In October, the US seized assets including US$15 billion in bitcoin belonging to Prince Holding Group, and its chairman, Vincent Chen Zhi, called the largest forfeiture action in the history of the US Department of Justice. Last week, Chen, a close Hun Sen family associate, was extradited to China, where he is to go on trial.
“If the US was serious about building relations up with Cambodia, they would have appointed an ambassador by now,” said a Bangkok-based analyst. “But the ambassador designate, Robert Forden – who is career foreign service and was nominated by Biden, is still in Senate confirmation purgatory, going back to June 2022. It would be the easiest thing in the world for Rubio or Trump to withdraw his nomination and put some MAGA loyalist in there, but they have not done so.”

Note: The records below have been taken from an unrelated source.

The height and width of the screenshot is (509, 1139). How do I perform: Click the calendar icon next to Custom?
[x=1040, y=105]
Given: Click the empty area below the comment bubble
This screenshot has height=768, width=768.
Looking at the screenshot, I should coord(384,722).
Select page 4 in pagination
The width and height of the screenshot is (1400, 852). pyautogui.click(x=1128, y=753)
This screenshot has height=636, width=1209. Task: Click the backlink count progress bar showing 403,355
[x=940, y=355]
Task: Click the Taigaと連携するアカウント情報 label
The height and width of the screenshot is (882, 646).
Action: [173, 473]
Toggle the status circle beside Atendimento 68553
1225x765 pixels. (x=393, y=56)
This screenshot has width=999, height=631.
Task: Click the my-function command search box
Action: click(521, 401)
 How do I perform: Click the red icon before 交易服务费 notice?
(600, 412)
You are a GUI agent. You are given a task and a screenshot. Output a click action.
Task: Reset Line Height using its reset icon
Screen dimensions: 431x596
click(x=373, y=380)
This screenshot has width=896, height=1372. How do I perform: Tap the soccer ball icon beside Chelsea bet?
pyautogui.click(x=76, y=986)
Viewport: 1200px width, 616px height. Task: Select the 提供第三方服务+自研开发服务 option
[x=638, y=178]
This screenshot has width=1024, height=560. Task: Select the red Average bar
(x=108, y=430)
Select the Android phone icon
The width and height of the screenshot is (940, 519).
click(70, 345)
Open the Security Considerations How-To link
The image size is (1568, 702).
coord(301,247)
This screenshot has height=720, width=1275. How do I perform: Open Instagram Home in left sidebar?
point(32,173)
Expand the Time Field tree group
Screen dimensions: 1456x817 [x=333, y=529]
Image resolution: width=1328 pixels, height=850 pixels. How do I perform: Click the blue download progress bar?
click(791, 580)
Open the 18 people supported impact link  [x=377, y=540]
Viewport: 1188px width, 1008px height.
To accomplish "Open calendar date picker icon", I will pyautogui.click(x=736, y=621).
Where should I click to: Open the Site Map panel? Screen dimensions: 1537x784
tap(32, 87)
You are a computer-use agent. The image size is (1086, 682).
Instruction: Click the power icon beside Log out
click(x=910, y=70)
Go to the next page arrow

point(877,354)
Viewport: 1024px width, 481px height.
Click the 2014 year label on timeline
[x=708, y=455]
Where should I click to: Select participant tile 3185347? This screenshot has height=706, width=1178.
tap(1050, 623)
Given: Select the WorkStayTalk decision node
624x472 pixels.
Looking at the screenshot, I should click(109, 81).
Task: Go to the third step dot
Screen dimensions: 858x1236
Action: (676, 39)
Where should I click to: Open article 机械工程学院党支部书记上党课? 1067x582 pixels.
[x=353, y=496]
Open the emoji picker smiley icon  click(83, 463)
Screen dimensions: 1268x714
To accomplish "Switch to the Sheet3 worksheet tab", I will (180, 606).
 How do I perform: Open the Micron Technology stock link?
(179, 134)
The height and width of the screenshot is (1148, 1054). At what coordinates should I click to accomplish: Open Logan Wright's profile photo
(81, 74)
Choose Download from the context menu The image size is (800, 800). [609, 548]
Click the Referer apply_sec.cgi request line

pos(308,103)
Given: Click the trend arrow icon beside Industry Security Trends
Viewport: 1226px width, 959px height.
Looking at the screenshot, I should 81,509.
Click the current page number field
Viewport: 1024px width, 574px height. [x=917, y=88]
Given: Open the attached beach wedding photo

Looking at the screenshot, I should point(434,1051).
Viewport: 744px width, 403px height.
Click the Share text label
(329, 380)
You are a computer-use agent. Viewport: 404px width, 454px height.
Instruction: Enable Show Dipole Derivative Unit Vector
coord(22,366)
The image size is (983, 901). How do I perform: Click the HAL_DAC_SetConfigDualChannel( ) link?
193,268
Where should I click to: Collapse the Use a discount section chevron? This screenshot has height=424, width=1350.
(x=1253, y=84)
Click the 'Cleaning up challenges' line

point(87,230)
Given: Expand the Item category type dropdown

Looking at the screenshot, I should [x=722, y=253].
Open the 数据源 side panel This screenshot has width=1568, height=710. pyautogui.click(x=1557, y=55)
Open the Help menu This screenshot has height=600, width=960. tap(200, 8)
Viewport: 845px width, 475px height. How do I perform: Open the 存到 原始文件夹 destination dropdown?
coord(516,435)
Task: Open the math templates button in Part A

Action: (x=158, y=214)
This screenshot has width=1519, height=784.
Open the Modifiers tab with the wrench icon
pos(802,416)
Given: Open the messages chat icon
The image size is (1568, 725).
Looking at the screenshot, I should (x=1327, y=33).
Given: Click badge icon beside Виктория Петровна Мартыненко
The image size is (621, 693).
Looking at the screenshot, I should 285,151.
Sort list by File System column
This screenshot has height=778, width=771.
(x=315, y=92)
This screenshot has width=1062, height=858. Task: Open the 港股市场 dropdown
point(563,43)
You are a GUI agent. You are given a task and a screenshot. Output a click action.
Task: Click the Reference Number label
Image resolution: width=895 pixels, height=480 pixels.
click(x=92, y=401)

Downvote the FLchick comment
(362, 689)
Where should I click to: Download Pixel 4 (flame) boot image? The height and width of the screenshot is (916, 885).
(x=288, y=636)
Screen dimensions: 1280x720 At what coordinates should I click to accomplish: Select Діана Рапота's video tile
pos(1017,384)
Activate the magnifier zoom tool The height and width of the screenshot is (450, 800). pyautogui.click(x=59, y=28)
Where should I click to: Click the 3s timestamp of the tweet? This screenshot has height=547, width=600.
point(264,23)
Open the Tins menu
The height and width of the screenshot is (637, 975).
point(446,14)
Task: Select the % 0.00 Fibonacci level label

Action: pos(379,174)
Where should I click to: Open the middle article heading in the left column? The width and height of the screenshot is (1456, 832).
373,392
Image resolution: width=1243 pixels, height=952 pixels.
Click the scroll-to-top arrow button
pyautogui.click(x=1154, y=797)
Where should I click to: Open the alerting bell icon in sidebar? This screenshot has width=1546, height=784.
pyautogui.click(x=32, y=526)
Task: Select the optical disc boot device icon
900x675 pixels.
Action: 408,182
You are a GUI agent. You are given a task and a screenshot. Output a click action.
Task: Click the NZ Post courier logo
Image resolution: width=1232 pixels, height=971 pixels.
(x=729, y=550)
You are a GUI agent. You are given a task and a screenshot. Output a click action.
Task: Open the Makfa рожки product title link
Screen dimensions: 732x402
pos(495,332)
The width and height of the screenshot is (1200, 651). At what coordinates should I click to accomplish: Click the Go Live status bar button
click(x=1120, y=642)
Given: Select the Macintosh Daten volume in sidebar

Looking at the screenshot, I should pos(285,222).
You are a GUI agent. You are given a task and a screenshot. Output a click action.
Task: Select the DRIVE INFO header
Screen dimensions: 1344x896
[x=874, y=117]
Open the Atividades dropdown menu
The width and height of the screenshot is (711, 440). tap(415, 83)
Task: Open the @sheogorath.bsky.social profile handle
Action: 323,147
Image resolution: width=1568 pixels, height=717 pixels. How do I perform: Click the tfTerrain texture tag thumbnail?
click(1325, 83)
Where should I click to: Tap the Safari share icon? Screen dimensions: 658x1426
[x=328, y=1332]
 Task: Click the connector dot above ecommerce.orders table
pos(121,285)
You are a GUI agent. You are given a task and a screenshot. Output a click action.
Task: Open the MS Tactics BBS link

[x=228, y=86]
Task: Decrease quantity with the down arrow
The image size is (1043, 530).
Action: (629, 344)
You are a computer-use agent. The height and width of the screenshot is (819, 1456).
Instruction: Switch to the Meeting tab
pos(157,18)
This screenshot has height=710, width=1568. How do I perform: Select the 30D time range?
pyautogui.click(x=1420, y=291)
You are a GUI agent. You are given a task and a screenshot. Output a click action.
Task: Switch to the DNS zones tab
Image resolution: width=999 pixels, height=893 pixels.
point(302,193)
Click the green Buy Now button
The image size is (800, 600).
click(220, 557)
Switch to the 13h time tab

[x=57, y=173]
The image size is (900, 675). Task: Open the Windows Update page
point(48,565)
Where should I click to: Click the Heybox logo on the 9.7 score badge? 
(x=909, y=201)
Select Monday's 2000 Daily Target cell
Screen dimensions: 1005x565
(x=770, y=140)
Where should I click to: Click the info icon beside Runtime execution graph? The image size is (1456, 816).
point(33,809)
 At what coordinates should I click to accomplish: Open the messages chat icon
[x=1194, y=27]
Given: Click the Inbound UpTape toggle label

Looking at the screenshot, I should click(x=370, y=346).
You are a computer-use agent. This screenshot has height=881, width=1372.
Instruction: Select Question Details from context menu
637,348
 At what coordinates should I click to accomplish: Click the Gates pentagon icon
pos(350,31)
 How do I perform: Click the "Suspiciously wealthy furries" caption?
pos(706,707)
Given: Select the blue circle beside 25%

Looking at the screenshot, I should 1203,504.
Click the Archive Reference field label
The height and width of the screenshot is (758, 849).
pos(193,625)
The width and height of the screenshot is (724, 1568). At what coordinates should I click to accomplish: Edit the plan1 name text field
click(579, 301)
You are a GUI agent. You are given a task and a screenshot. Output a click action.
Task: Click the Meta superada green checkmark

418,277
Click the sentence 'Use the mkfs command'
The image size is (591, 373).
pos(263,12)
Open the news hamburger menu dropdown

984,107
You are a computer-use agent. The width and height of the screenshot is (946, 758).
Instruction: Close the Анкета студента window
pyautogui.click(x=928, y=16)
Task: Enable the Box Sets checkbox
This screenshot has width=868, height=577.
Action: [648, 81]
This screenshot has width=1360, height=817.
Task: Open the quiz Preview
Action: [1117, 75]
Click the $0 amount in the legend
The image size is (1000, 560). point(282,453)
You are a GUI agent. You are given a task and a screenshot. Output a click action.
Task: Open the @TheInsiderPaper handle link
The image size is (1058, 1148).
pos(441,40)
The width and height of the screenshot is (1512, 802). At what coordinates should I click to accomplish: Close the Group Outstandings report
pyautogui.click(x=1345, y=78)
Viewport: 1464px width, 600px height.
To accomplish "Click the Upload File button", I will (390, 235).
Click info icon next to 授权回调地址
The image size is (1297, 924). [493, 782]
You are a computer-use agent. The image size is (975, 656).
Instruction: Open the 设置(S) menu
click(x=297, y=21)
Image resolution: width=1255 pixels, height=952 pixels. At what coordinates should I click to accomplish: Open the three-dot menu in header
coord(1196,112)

Partners will remain uncertain about the depth of commitment on issues like the South China Sea and Taiwan, wrote Japhet Quitzon, an Associate Fellow for the Southeast Asia Program at the Center for Strategic and International Studies in Washington, and Gregory B. Poling, a senior fellow and director for the Southeast Asia Program and the Asia Maritime Transparency Initiative at CSIS. “Ultimately, those anxieties trace to President Trump’s unclear position on competition with China and so cannot be assuaged by the secretary of defense or anyone else. But the overall effect of this trip, following on the heels of President Trump’s generally positive engagements in the region, was to reassure nervous allies and partners that a U.S. strategic retreat from the Indo-Pacific is not imminent.